Brave Writer is a program that focuses on building writers and encompasses all of what language arts is about in a timeline and style that is developmentally appropriate and progresses with the child. The more I read the site and reviews, the more I understood what people mean when they say it’s more of a lifestyle than a program.
There are a lo of moving parts to this program and I won’t claim to fully understand all of it. In fact, I think the layout of products is incredibly confusing. However, I read enough to feel that it’s a good starting place for us, so I purchased The Writer’s Jungle which is the cornerstone of the program and explains the philosophy and the how-to of the program.
I also purchased Jot It Down, which is designed as an intro to writing for 5-8 year olds, and The Wand which teaches the nitty gritty (phonics, spelling, word origin, grammar, punctuation, capitalization, and vocabulary) using quality children books (designed for grades k-1).
If it sounds a little overwhelming, I agree. But I’m also giddy about some of the writing projects and lifestyle aspects in brings (like the very popular Poetry Tea Time). Julie Bogart, the creator of the Brave Writer program, really encourages parents to take a small step at time and not worry about doing it all at once. I plan to heed this advice and will report back once we are immersed in it.
Science is going to be relaxed and based on monthly units I’ve created that are tied to the seasons. For example, September is about apples and farms. A quick search on pinterest (hooray internet!) will yield plenty of apple science fun (like this apple browning experiment), and add in learning about animals and the working of a farm and we’ll have plenty of science to keep us busy.
This will be pretty relaxed for kindergarten. We’ll work on learning about our state, then the other 49. We’ll play with globes and world maps. We’ll cook up dishes from other countries, find where they are on the map, and learn a little about their culture. I plan for this area to be relaxed and a lot of fun.
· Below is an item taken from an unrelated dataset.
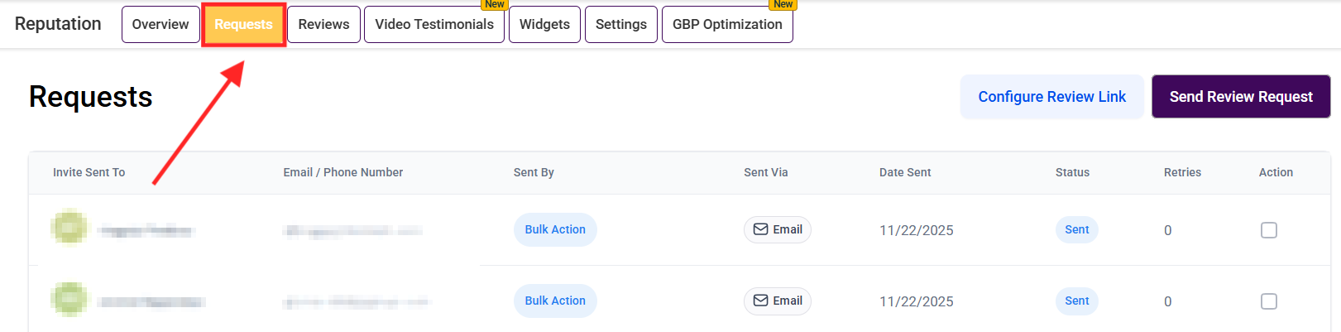Image resolution: width=1341 pixels, height=332 pixels.
Task: Click the first row's contact avatar
Action: (69, 228)

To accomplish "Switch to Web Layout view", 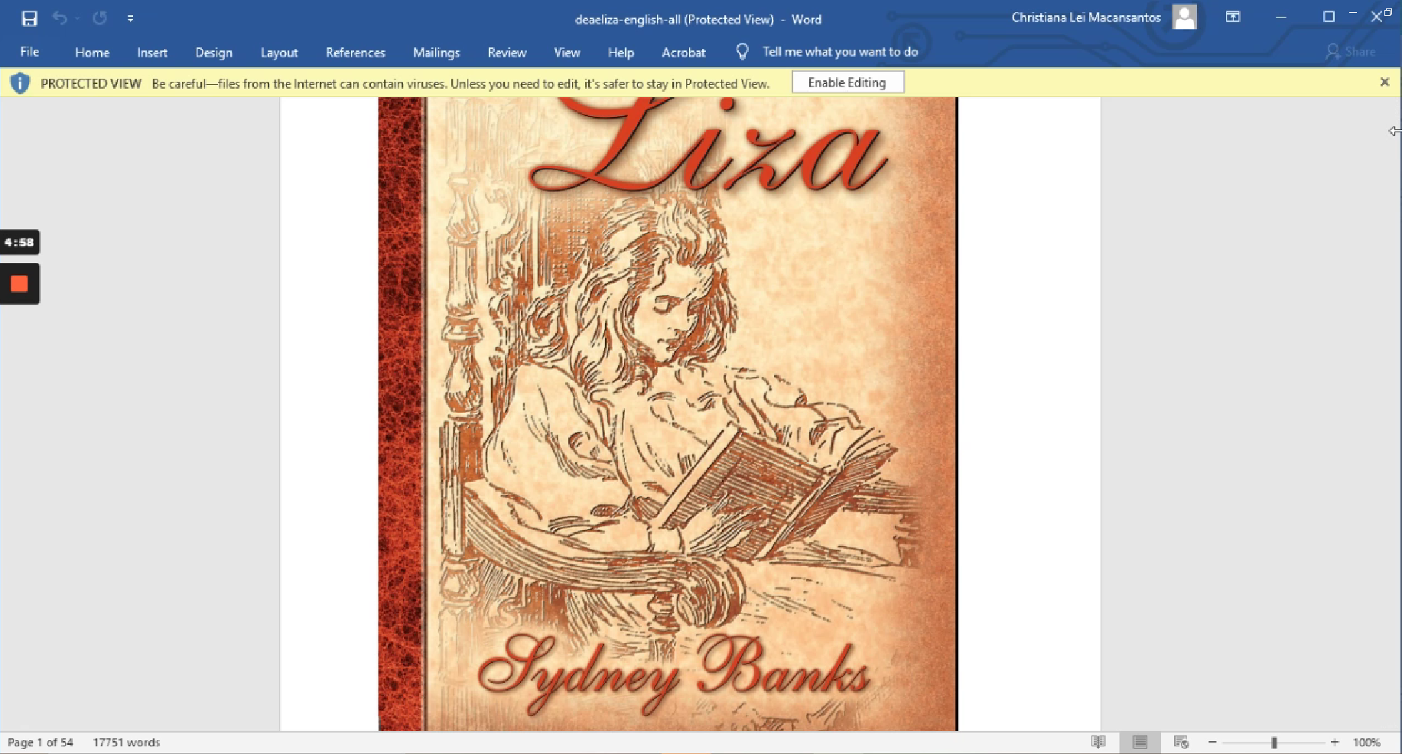I will coord(1181,742).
I wish I was fluent in Spanish. I certainly remember bits and pieces from high school (enough to impress a 5 year old), but am in no way able to teach it in any real way. This is a challenge I’ve looked into. There are online language programs for homeschool kids, Rosetta Stone even has a homeschool program, many suggest finding a mentor or sitter that speaks the language, etc. My goal for kindergarten is simply exposure so after a lot of searching and forum reading, I came across Whistlefritz.
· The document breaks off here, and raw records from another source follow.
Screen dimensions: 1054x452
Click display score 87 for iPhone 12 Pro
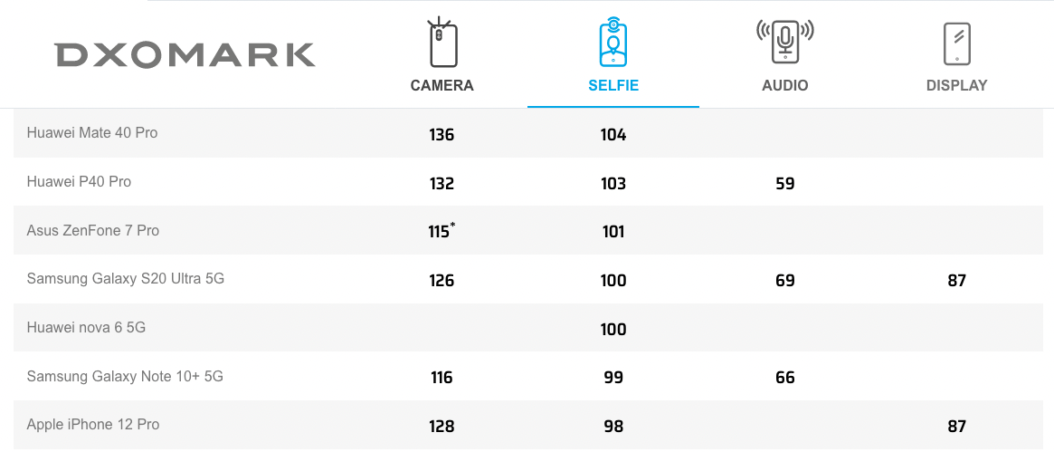956,427
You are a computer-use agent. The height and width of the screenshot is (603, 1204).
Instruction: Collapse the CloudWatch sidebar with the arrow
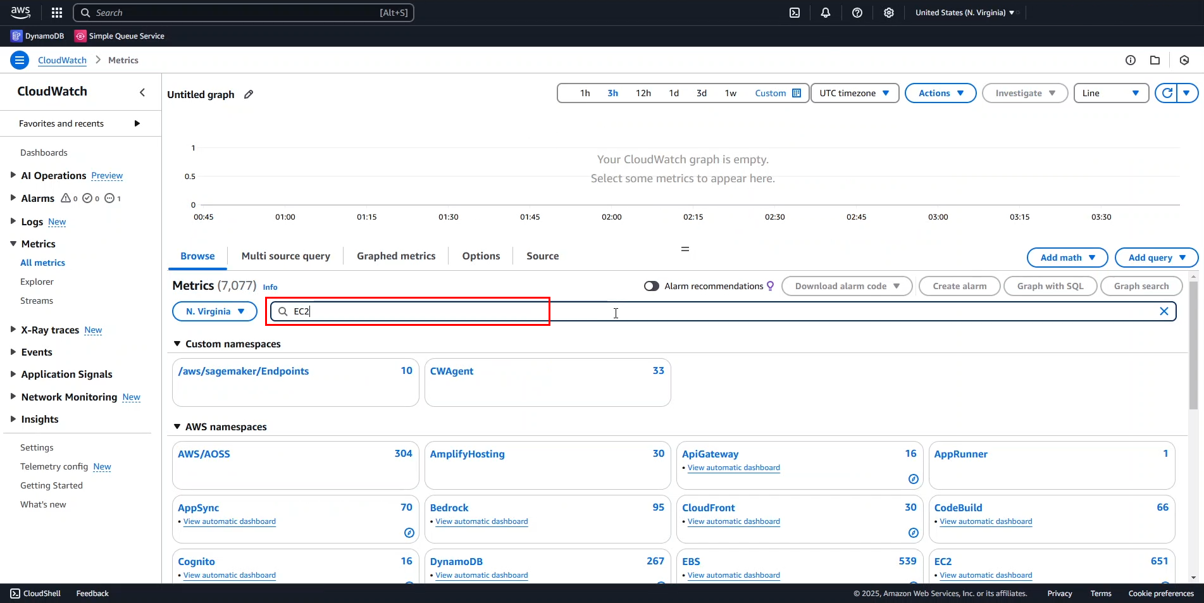click(x=142, y=92)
It’s a Spanish immersion (the entire show is in Spanish) program for kids that teaches the basics (seasons, home, animals, etc) to children in a fun and engaging way. I bought the Ultimate Collection in Spanish (they also have French) which contains 5 DVDs and 3 CDs. I don’t have any intention of this teaching her to speak Spanish, but I believe the exposure will be good and she is really excited by it!
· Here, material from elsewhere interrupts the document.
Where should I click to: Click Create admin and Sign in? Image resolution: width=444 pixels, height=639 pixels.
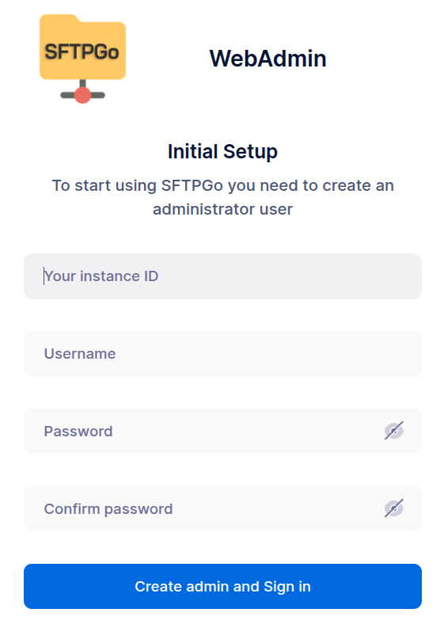[x=222, y=587]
I intended to share some overall thoughts I have on the school year ahead including what I’m most excited about as well as our extra curricular thoughts (music, soccer, dance, etc). I also have a list of quality books for Hailey and I to read aloud together, but I am going to save all that for a future post.
I am so excited share this journey with you and will be open about our successes and struggles. If I’ve learned anything from my homeschooling friends, it’s to relax, make it fun, and adjust as needed.
Fellow homeschooling moms, what curriculum are you using?
How did you choose it?
There are so many amazing options and I would love to hear others’ thought processes!
If you have any questions about our homeschool curriculum, please ask away and I’ll answer to the best of my ability!